TASK OBJECTIVE: Rewrite the lines starting with the one containing "You are a GUI" and going on through the one containing "[x=650, y=408]", requests included. Multiply each coordinate in the answers by 1.4 and round it to a whole number, with halves going up, but leave every other number in the requests as it is.

RECORDS TO PROCESS:
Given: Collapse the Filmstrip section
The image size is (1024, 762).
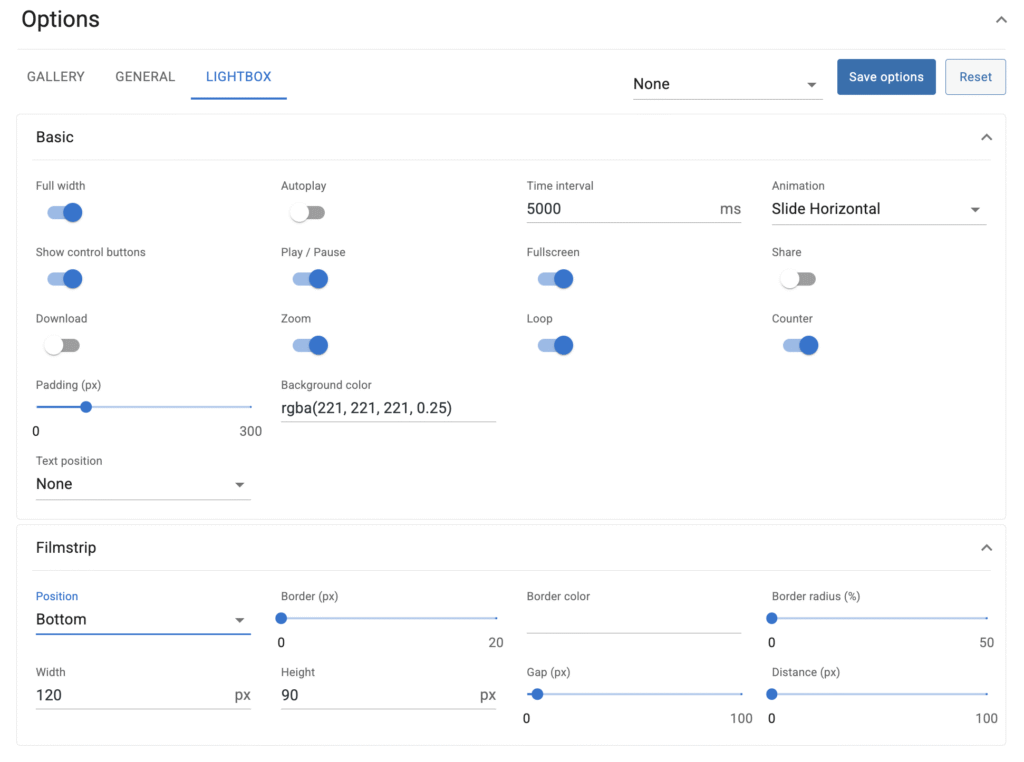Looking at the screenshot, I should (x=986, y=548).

---

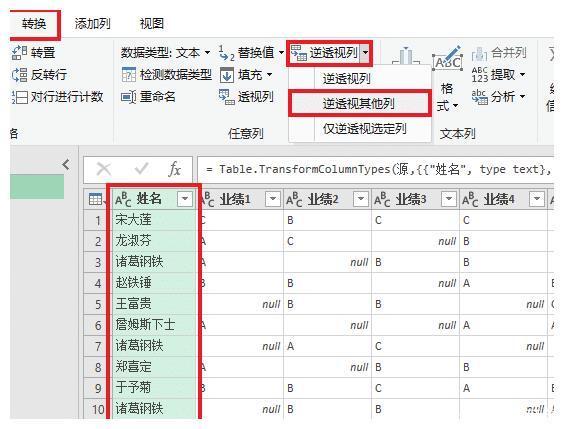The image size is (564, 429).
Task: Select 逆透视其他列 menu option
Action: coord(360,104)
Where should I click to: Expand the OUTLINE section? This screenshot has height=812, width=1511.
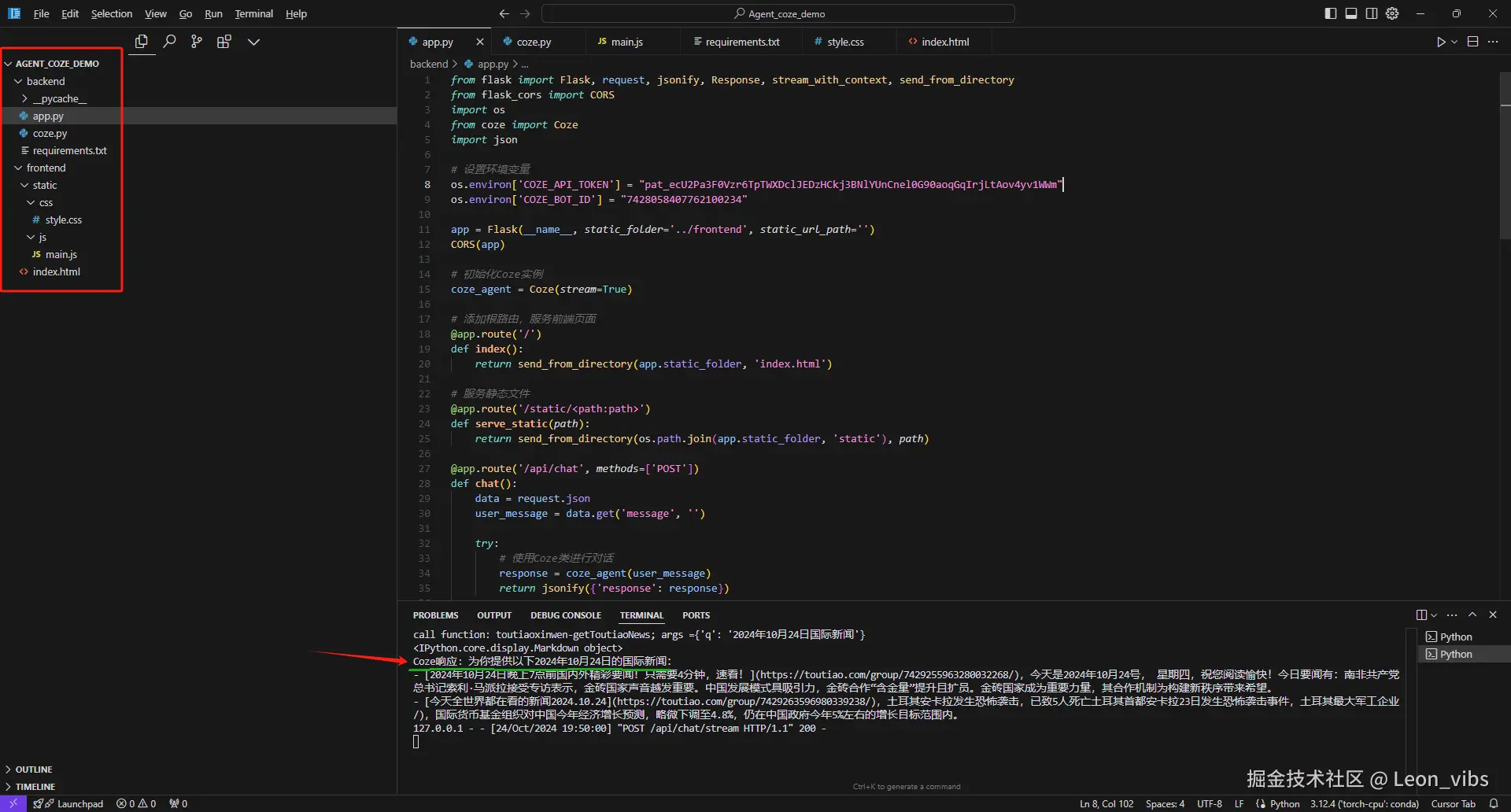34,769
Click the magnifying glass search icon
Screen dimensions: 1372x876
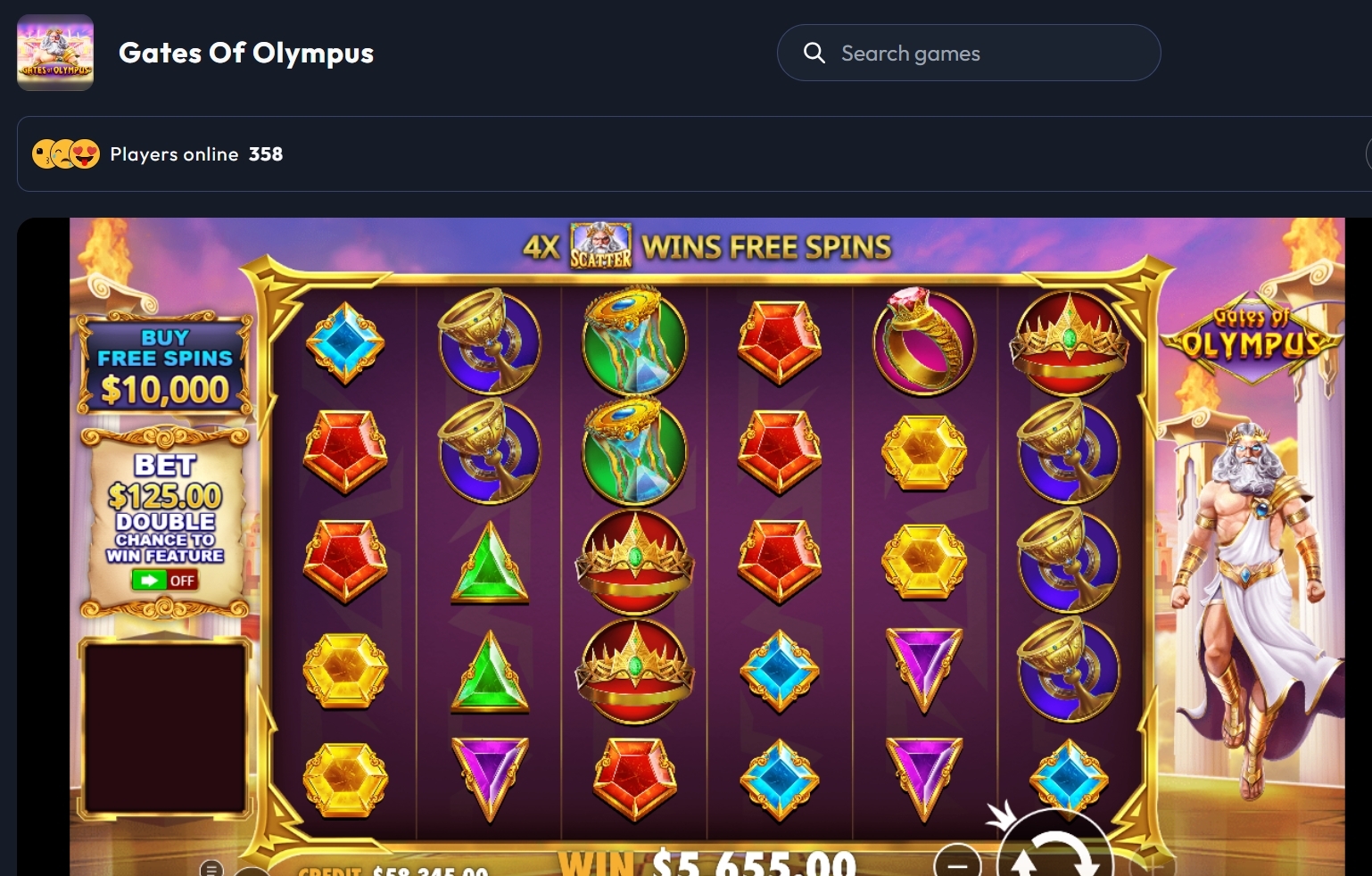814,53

* * *

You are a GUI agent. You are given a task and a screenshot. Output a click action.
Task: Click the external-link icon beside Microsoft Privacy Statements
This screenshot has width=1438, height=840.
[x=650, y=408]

WRITTEN SOLUTION:
You are a GUI agent. You are given a task and a screenshot. Output a click action.
Task: Click the external-link icon beside Microsoft Privacy Statements
This screenshot has width=1438, height=840.
[x=910, y=571]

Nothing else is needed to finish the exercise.